Though he does not pretend to Pope's image of himself as a new Horace bringing the whole weight of Roman tradition to bear on contemporary society, Bramston is very clever on the local level at transposing Horace for his own purposes. Horace recounts the increasing complexity and sophistication of theatrical music, Bramston the increasingly elaborated musical celebrations of victorious candidates (pp. 22-23), and Horace's implication that the sophistication of taste is really a decline—"an impetuous style brought in an unwonted diction" (217)—constitutes an unspoken comment on Bramston's subject. [E] Bramston's page 27 corresponds to Horace's brief history of the theatre, from Thespis's tragedies that he staged on wagons to the silencing of the excessively outspoken chorus of Old Comedy (275-84). Bramston replaces Thespis with Defoe, and the wagon-mounted stage with the cart and pillory. Instead of deploring the silencing of the chorus, Bramston applauds the silencing of Woolston. The contrast between Thespis and Defoe is clearly mock-heroic, but Bramston implies that Woolston's similarity to an ancient satyr is a decline from the character expected of a modern clergyman.
Sometimes the mere fact of changing from a poetic to a political context produces the satire or humour. What is praiseworthy in a poet—the ability to mingle fact and fiction skillfully (151)—becomes highly ironic when applied to a politician who
In Falsehood Probability imploys,
Nor his old Lies with newer Lies destroys.(p. 16)
Horace's "ut pictura poesis" (361) produces this bland but destructive couplet:
Not unlike Paintings, Principles appear,
Some best at distance, some when we are near. (p. 36)
More humourous than satirical is the relation between Horace's declaration that there's no place for a mediocre poet (372-73) and Bramston's
The Middle way the best we sometimes call.

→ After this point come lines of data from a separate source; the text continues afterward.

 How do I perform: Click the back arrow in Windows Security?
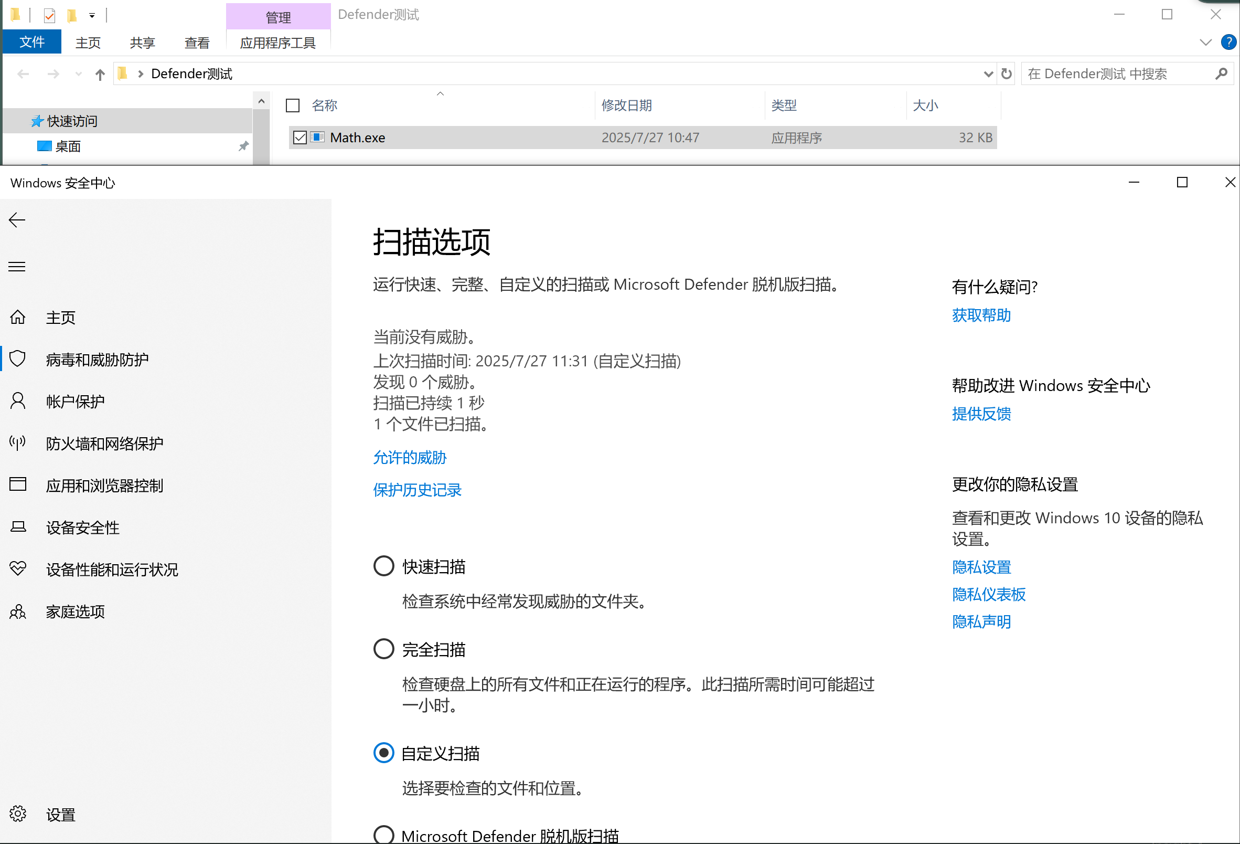[x=17, y=220]
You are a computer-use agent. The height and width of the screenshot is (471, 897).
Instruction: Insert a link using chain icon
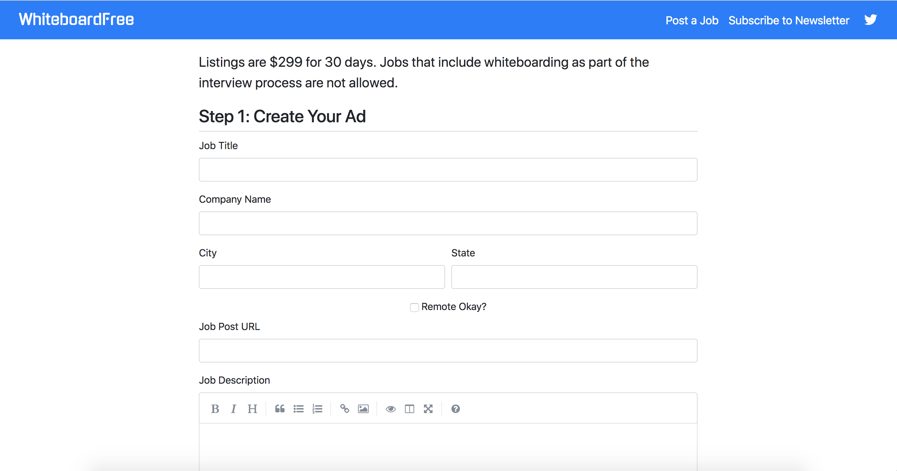[x=344, y=409]
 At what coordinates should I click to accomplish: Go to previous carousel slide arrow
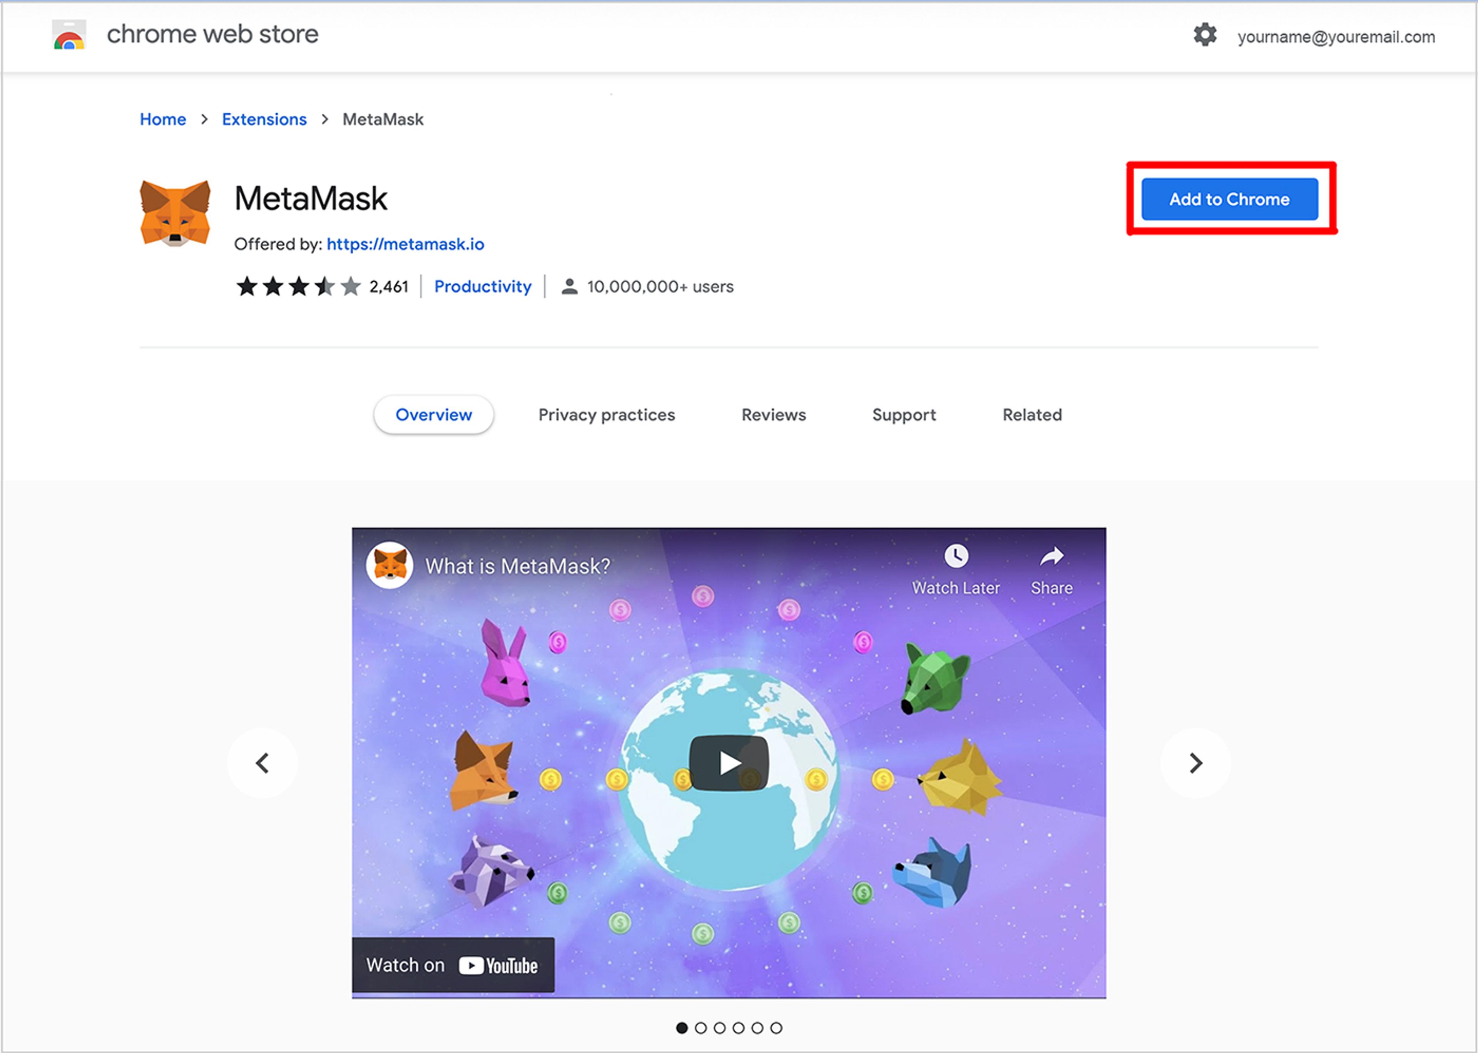[262, 763]
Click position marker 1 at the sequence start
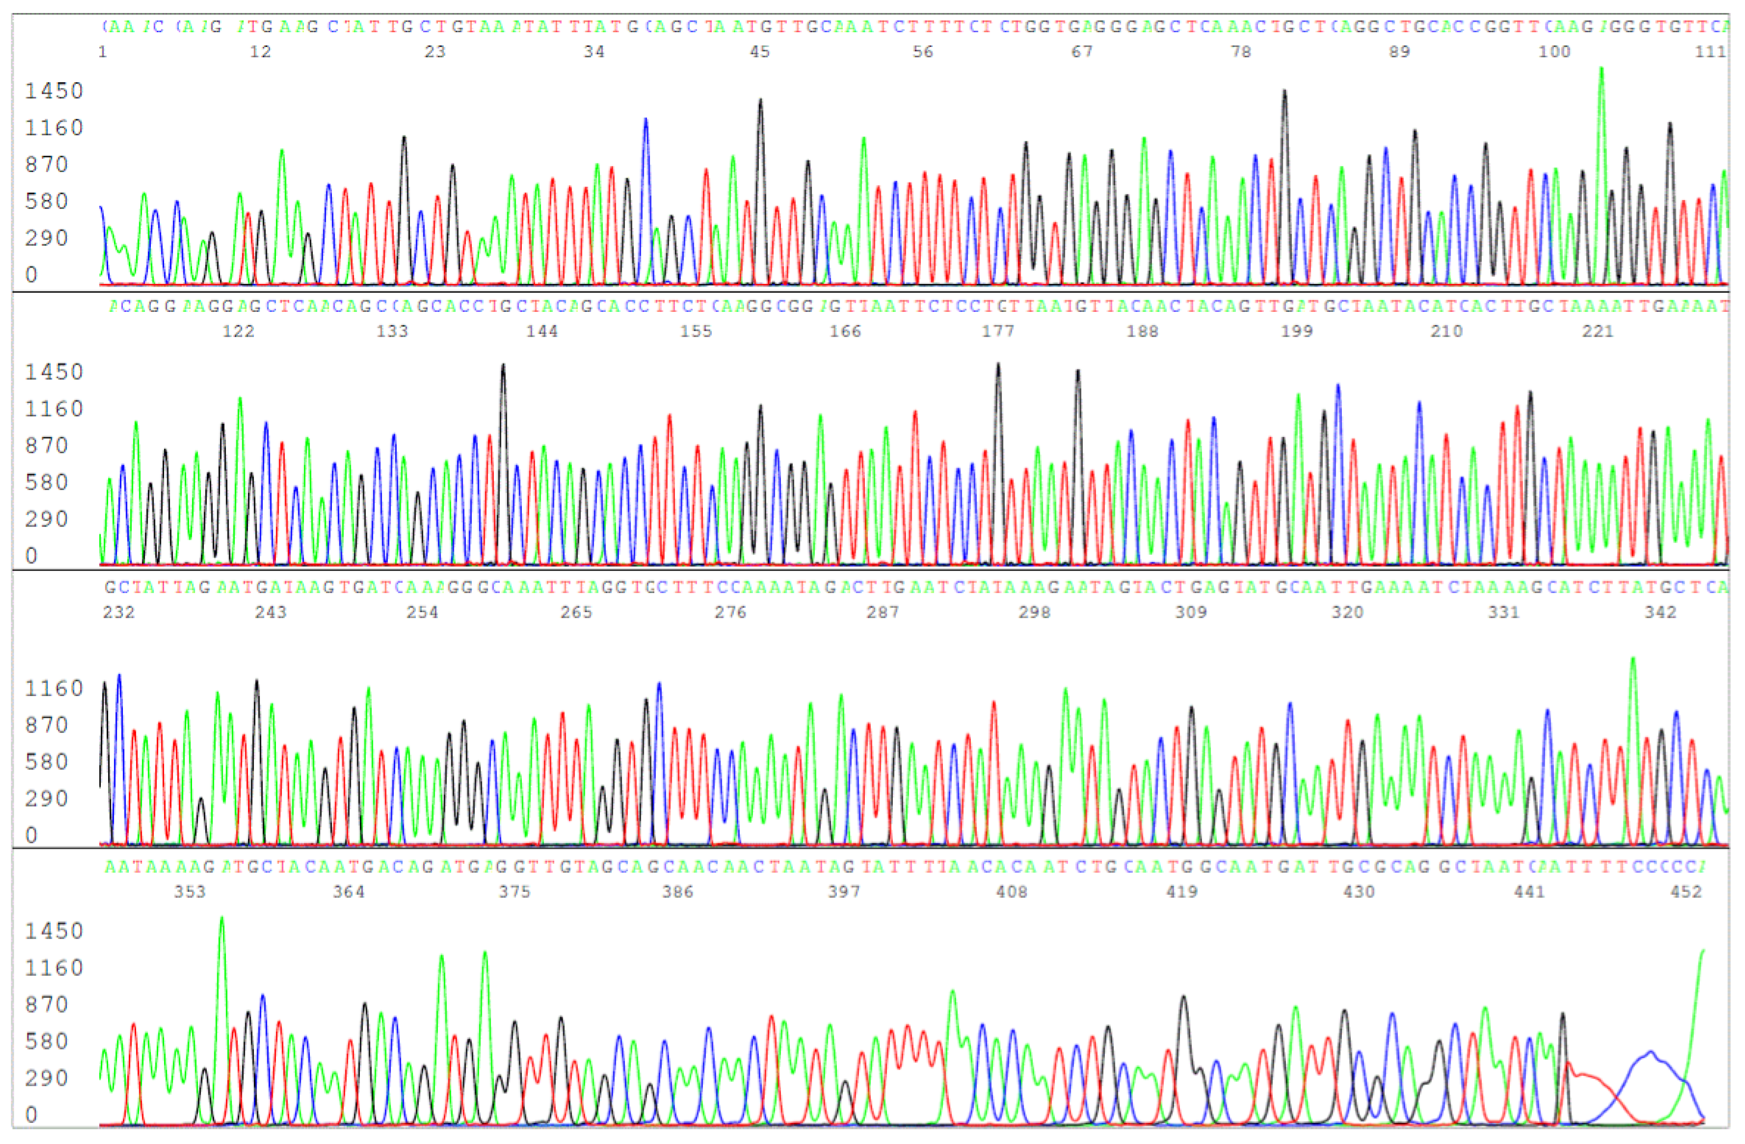 [103, 51]
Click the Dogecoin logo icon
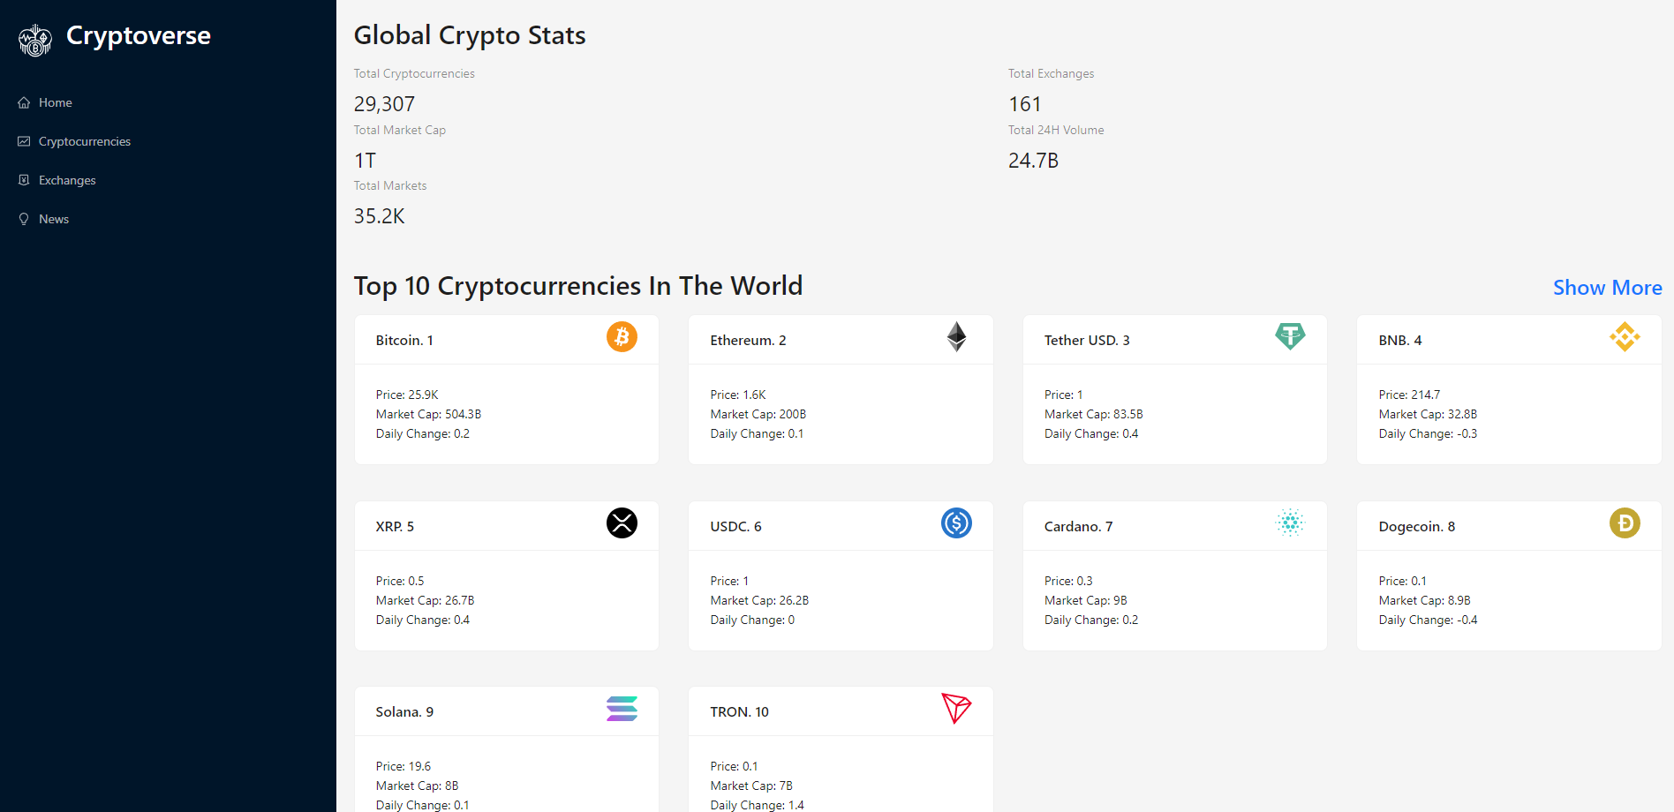The image size is (1674, 812). 1625,523
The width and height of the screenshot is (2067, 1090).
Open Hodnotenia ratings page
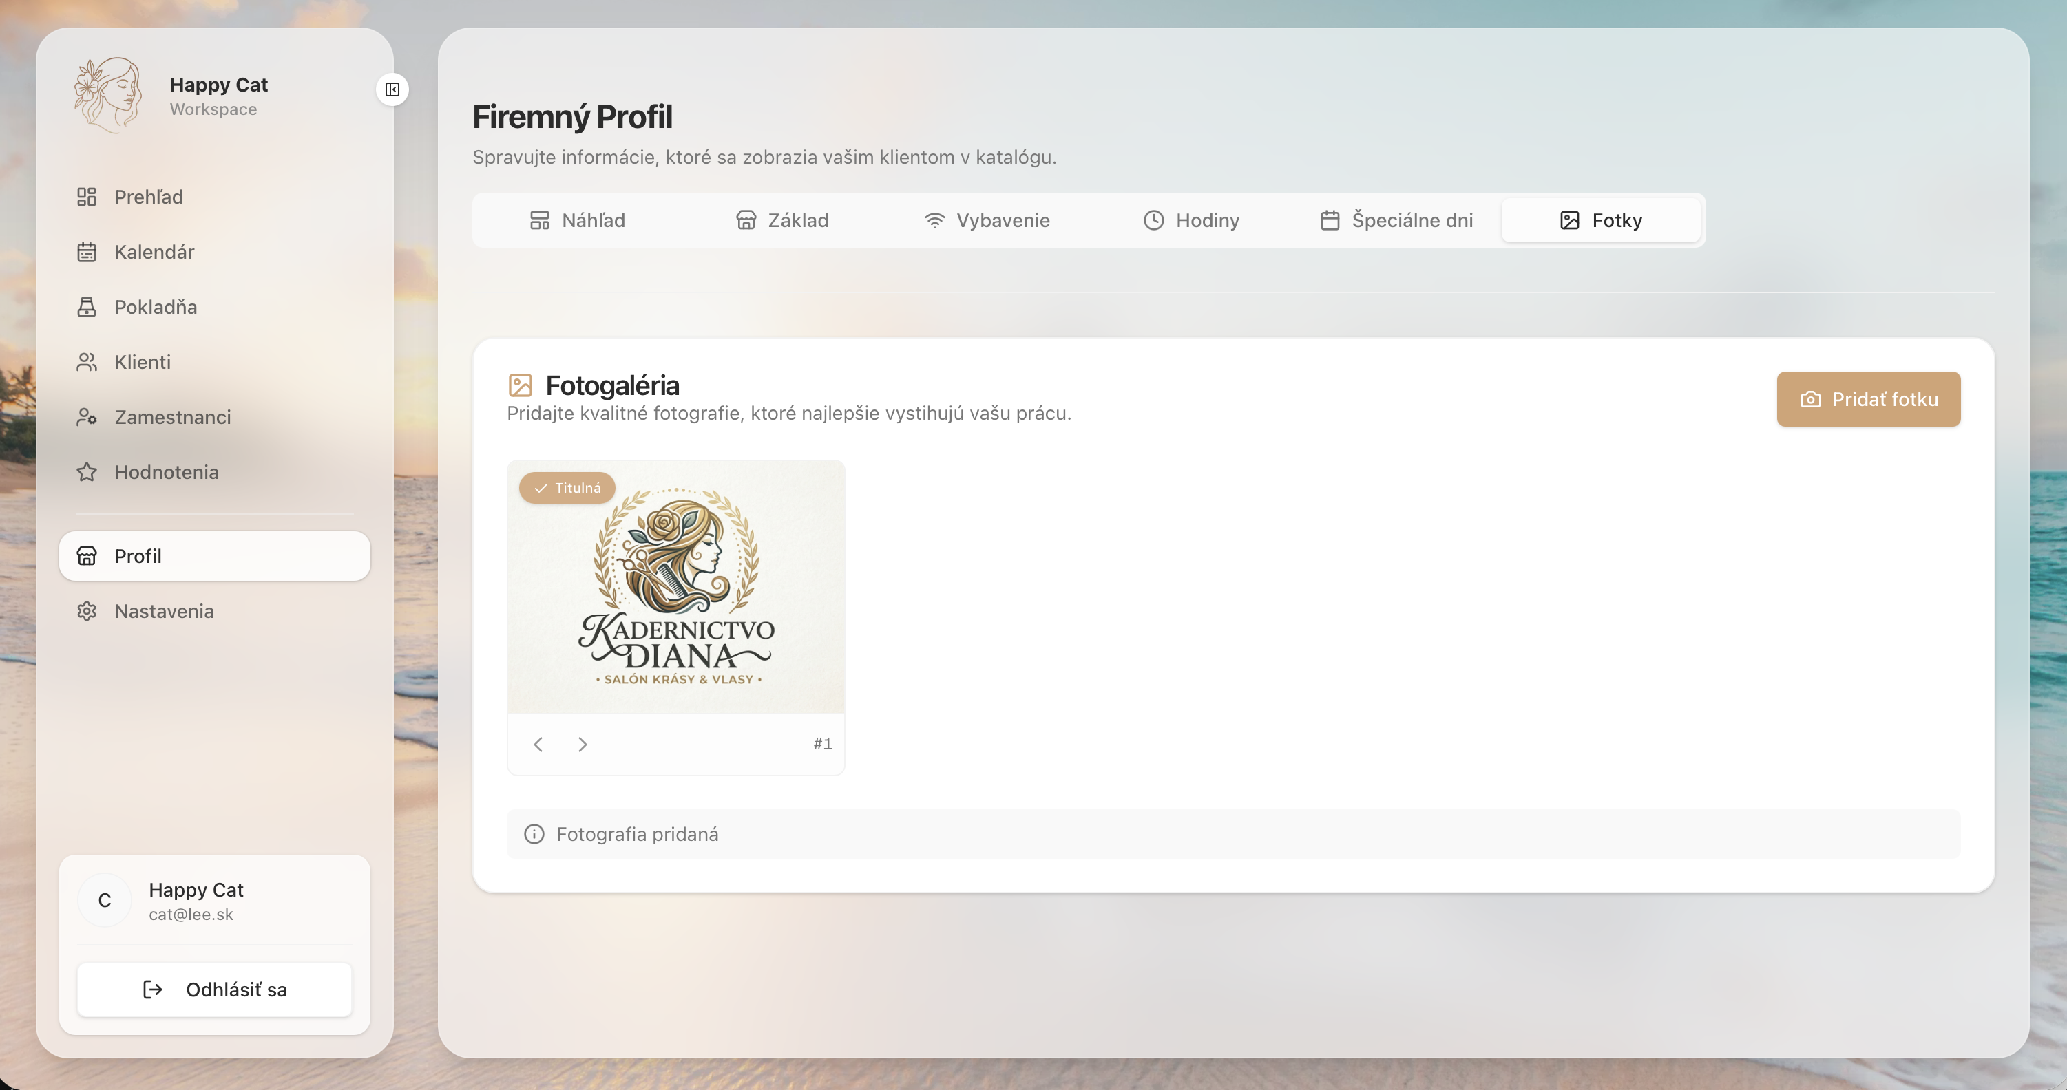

But 'tis in Politicks no way at all.
The conclusion of the poem involves a somewhat more complex transformation. Horace closes with a humourously self-deprecating description of the "poetic itch": the afflicted poet stumbles into ditches as he babbles his verses aloud; people flee from him, and with good reason; if he catches anyone, he hangs on like a leech and reads his victim to death. Bramston describes another "sort of itch," parliamenteering. Sir Harry Clodpole knows better than to make speeches to the electors; he solicits their votes by feasting them, and they run towards him (or his table), not away. They, not he, are the leeches; "they never leave him while he's worth a groat" (p. 45).